Key Responsibilities:
* Design, develop, and deploy machine learning models with a focus on generative AI (e.g., LLMs, diffusion models, GANs).
* Apply generative AI for use cases such as text generation, summarization, classification, synthetic data creation, and intelligent assistants.
* Collaborate with data engineers and ML engineers to build scalable pipelines.
* Lead experimentation and validation of new GenAI models and tools.
* Support prompt engineering and fine-tuning of foundation models where applicable.
* Ensure compliance with data privacy, security, and ethical AI standards.
* Present findings and models to stakeholders in clear, actionable formats.
Required Skills & Experience:
* 5+ years of experience as a Data Scientist or ML Engineer.
* Strong proficiency in Python and ML libraries (e.g., TensorFlow, PyTorch, Hugging Face Transformers, LangChain).

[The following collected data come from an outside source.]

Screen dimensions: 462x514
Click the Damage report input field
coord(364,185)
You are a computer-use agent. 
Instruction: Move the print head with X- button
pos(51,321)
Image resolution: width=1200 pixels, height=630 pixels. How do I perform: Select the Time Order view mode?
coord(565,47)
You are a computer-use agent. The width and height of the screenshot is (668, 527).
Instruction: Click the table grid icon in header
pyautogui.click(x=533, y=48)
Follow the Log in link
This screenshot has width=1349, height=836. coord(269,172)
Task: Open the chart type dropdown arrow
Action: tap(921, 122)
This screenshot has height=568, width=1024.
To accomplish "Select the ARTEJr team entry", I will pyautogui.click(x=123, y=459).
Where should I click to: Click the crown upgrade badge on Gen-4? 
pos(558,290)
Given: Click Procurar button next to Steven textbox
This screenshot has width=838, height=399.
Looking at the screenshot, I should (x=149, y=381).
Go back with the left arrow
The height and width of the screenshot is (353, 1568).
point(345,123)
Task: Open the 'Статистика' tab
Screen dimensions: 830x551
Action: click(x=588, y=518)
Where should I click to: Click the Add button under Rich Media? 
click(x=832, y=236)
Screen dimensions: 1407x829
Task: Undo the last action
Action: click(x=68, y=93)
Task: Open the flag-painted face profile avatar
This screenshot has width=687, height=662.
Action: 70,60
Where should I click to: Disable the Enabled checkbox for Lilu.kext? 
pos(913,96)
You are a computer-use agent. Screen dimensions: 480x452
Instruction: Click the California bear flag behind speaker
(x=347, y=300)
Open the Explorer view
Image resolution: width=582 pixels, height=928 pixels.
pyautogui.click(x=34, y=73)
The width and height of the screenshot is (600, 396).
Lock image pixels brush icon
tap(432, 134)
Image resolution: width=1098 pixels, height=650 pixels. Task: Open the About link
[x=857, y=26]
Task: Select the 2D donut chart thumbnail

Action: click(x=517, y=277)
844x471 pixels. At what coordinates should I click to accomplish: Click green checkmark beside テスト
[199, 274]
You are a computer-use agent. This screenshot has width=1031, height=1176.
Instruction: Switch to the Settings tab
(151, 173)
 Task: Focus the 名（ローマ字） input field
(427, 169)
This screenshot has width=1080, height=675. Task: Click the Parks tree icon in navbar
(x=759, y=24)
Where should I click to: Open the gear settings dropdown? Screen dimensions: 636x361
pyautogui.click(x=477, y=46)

* Deep knowledge of foundational models, LLMs (GPT, Claude, LLaMA, Mistral, etc.), and associated tooling.
* Hands-on experience with fine-tuning or customizing generative AI models.
* Solid grounding in classical ML (supervised/unsupervised learning), statistics, and NLP.
* Familiarity with deploying models via REST APIs, Docker, and cloud services (e.g., AWS, Azure, GCP).
* Experience working with enterprise data in complex environments (structured/unstructured).
* Strong problem-solving skills and ability to communicate technical concepts to non-technical audiences.
Nice to Have:
* Experience with vector databases (e.g., FAISS, Pinecone, Weaviate).
* Familiarity with GenAI enterprise platforms (e.g., OpenAI, Azure OpenAI, Cohere, Anthropic).
* Experience in regulated industries (e.g., healthcare, finance, public sector).
* Knowledge of European data protection regulations (e.g., GDPR).